La géométrie est un terrain privilégié pour faire des expériences en mathématiques, il faut en profiter ! C’est un domaine qui doit en effet privilégier une approche expérimentale en proposant la manipulation d’objets concrets dans les activités des élèves qui peuvent ainsi construire un rapport sensible aux objets et aux relations de la géométrie. De plus, et comme nous avons eu l’occasion de l’écrire [1], ce sont ces expériences qui permettront in fine aux élèves d’accéder plus facilement à l’abstraction. La plupart des exercices scolaires de géométrie se font pourtant encore aujourd’hui dans l’environnement papier-crayon qui reste un espace médiatisé les privant de ce rapport sensible direct. Les élèves n’ont en effet que rarement l’occasion de construire, de manipuler et d’expérimenter dans un espace en trois dimensions. L’approche des pratiques géométriques qu’implique l’utilisation systématique d’un manuel, peut également laisser à penser aux élèves que les connaissances géométriques ne s’acquièrent que par la compilation de nombreux exercices. Cependant, nous savons que ces exercices sur papier, aussi bien préparés qu’ils soient, ne donnent à voir qu’une représentation des objets et les relations géométriques dont le degré d’abstraction est important. Nous pensons qu’il faut rendre la géométrie plus vivante, dans des activités où les élèves agissent, interagissent, se posent des questions et essaient de résoudre des problèmes proposés de manière plus autonome [2]. Ils font ainsi des allers-retours entre leurs connaissances spatiales construites empiriquement dans un registre sensible (en situation d’expérimentation), et les connaissances théoriques des objets en jeu [3].

Construire en grand

Certes les élèves font parfois des constructions géométriques en classe (par exemple avec du matériel type Polydron), cependant elles se pratiquent souvent individuellement et se déroulent dans le format réduit d’une feuille A4. La petite taille de ces constructions n’incite pas à la collaboration, aux échanges et interactions entre pairs. Comme nous l’avons précédemment écrit [4], nous pensons qu’il est nécessaire d’utiliser un espace plus grand (méso-espace), dans lequel les élèves n’ont pas la possibilité de tout observer en un seul regard [5].

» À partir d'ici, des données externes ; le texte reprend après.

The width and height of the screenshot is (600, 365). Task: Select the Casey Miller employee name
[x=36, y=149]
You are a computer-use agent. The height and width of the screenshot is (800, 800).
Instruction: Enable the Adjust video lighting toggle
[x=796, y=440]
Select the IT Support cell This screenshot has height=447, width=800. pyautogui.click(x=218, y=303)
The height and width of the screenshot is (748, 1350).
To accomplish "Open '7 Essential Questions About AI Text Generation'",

Les élèves peuvent alors entrer dans les formes construites, tourner autour d’elles afin de renforcer leurs compétences de visualisation spatiale. Van Hiele propose à ce sujet cinq niveaux de pensée en géométrie dont le premier niveau est celui de l’identification-visualisation [6], il peut être développé dans un environnement matériel de grande taille. De façon complémentaire, nous pensons que les interactions langagières sont importantes, tout comme la coopération et le partage de connaissances pour répondre aux situations proposées [4]. En privilégiant le recours à un milieu matériel spécifique dédié à des constructions de grande taille du type baguettes et connecteurs comme nous le proposons, ceci permettra aux élèves de mieux identifier et comprendre les propriétés des objets géométriques en jeu [7].

Dodécaèdre.

Ce grand dodécaèdre construit avec des baguettes de 1 m change considérablement le point de vue que l’on peut avoir sur un tel objet et sur sa capacité à représenter le polyèdre correspondant. Il est possible d’entrer à l’intérieur, de tourner autour et même de la déplacer pour mieux en observer les propriétés.

Quelles activités ?

En appui sur notre avant propos, nous proposons des activités de construction, de manipulation et de réflexion à des élèves âgés de 10 à 12 ans. Nous avons ainsi élaboré cinq tâches s’appuyant essentiellement sur les propriétés des solides de Platon (polyèdres réguliers) afin de mettre en jeu les connaissances suivantes :

  • les propriétés de polygones particuliers : quadrilatères et triangles ;

  • le parallélisme et la perpendicularité (dans le plan et dans l’espace) ;

  • les propriétés de quelques solides (relations entre faces, arêtes et sommets).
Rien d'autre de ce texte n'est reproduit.